We manage several programs that include a post-event survey as part of the research to help determine changes in consumer behavior or perception of the brand. For example, we ask consumers if they purchased a product or brand promoted at the event 30 days later, which allows us to measure rates of purchase intent against actual rates of purchase. This, in turn, helps show long-term event marketing impact.
Challenges with post-event email response
While there is a great deal of value that can come from post-event research, there are also some challenges in collecting reliable data in this manner.
Because we email the post-event survey, we rely on consumers who participate in our exit survey to provide their email addresses for future research. While many of the consumers may consent and provide an email address for us to use, the average response rate to post-event surveys is low – 5% across of our post-event programs.

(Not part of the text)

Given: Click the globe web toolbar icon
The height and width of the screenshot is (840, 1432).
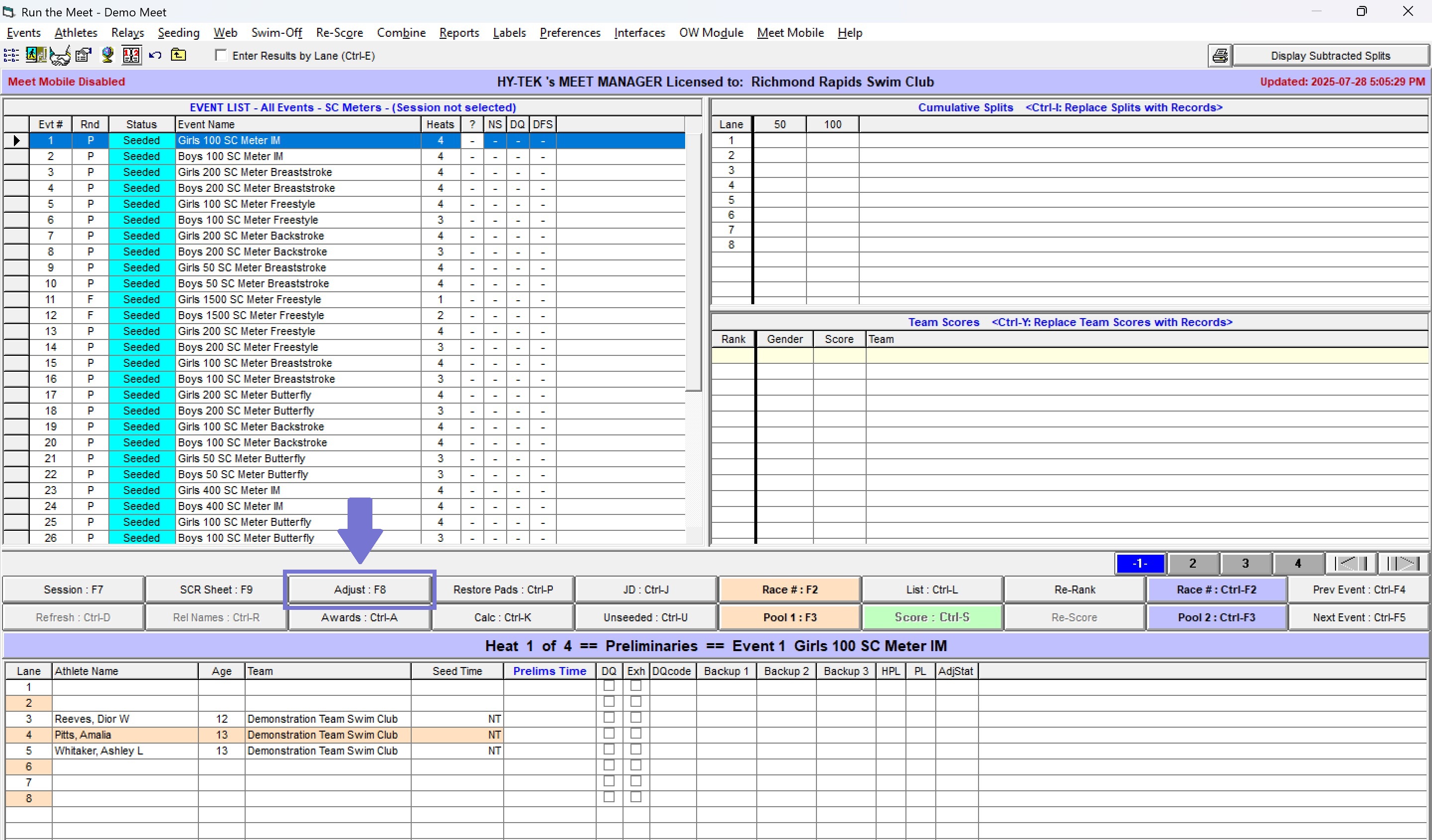Looking at the screenshot, I should [x=107, y=55].
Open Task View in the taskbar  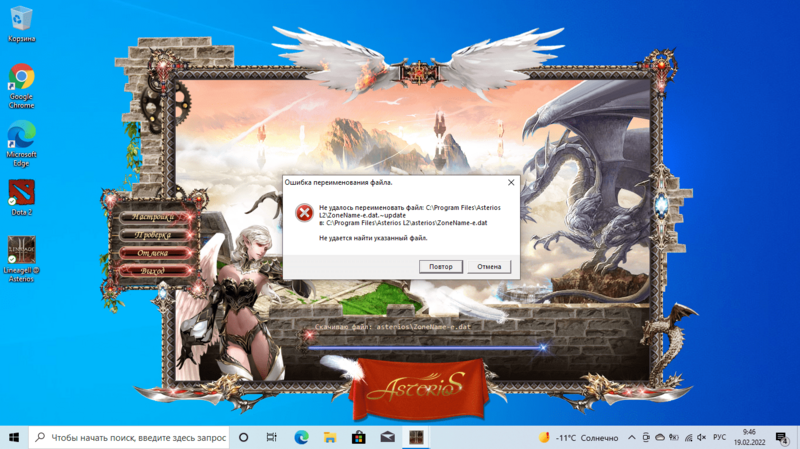pyautogui.click(x=272, y=438)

We do see the occasional exception to this rate, however, as our highest response rate is five times the average at 26%.
So how do you maximize the success of a post-event survey? There are three main considerations that are a great starting point.
1. Consider the length of your program.
Because there is a low response rate, post-event surveys are best suited for programs that allow the volume of responses to grow – it would be better for a six-month or twelve-month long program with a broad consumer reach rather than a shorter program and a finite number of consumers.
2. Consider the type of experience your program offers consumers.
Our highest rates of response are from programs that offer a quality, immersive event experience. It could be an intimate dinner with wine pairings, a sponsorship of a charity event, or a kid-friendly footprint at a state fair.
Regardless of the event type, the experience leaves an impression on consumers, giving them a reason to remain engaged well after the event.
3. Balance the need or interest for post-survey data with the risks and set expectations accordingly.
While it is incredibly attractive to show your client metrics like brand/ event recall and event marketing impact (i.e., action taken since event took place), it is important to set expectations around the post-event results. Your post-event survey might garner an average, but low response rate.
And of those who do respond, there may be some self-selection bias that precludes the results from being generalizable.
Given these considerations, could a post-event survey be right to measure your event marketing impact?